» **DOCUMENT EXCERPT**:
==*==

Police couldn’t provide a breakdown of what cyclist infractions were ticketed last year. Most infractions listed on the Ontario government’s website show riders get slapped on the wrist with an $85 fine — for things such as improper lighting, riding the wrong way, attaching to a vehicle, failing to stop or identify, failing to signal a turn. But motorists who fail to slow down for pedestrians, stop for a school bus, or stop at a red light can be fined $150, $400 and $260 respectively.

“Mayor Tory knows that Toronto Police officers work hard every day to enforce the rules of the road for everyone and ensure that all people feel safe travelling in our city,” said Tory’s press secretary Lawvin Hasidi. “The Mayor is focused on making the roads safer for both pedestrians and cyclists through the introduction and implementation of Vision Zero 2.0.”

==*==

» **DATA LINES**:
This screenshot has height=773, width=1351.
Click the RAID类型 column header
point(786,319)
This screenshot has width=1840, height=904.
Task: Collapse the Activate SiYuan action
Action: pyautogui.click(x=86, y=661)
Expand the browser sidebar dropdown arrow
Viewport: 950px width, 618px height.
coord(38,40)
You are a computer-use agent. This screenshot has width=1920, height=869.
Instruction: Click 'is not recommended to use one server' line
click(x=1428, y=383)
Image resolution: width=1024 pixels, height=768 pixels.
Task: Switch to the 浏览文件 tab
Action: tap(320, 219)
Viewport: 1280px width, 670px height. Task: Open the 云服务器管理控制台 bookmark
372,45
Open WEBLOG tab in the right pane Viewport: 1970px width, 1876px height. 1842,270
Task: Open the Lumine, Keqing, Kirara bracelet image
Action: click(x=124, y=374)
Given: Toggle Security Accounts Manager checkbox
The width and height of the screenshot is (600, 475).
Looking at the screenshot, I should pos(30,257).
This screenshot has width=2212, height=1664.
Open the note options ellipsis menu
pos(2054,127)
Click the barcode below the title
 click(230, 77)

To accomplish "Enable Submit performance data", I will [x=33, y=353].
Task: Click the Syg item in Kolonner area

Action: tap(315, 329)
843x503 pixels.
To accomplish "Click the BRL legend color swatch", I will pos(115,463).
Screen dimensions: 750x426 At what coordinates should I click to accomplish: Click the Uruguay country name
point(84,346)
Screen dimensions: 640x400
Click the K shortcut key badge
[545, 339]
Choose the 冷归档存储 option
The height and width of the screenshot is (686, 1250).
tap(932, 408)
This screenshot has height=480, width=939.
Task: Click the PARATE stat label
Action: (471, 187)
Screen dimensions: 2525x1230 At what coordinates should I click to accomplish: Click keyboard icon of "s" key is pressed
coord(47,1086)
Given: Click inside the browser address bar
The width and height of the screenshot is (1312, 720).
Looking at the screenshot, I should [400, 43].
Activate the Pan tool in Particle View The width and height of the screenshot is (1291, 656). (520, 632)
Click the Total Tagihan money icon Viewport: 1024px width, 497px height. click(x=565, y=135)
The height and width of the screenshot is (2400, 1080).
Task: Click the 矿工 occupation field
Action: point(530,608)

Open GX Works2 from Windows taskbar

==*==

» **LIST OF TASKS**:
1 – According to the text on Toronto traffic fines, how much can a motorist be fined for not stopping for a school bus?
2 – Go on with the text about Toronto traffic fines for cyclists and drivers, starting right after its last sentence.

» **WRITTEN ANSWERS**:
1 – $400

2 –
Parts of Tory’s plan to reduce what he called “carnage” on Toronto roads is lowering speed limits around the city, installing more red light cameras, changing road designs and mid-block crosswalks.

The city is also pushing a plan to install more bike lanes.

Mckenzie says following the rules of the road is an important part of keeping road rage at bay.

“Absolutely … enforcement is a useful strategy because then if people are following the rules — obviously a pain point could be if someone is doing something (like) cutting someone off because they’re not following the rules that rule (breaking) is one of the biggest things that will lead to anger.”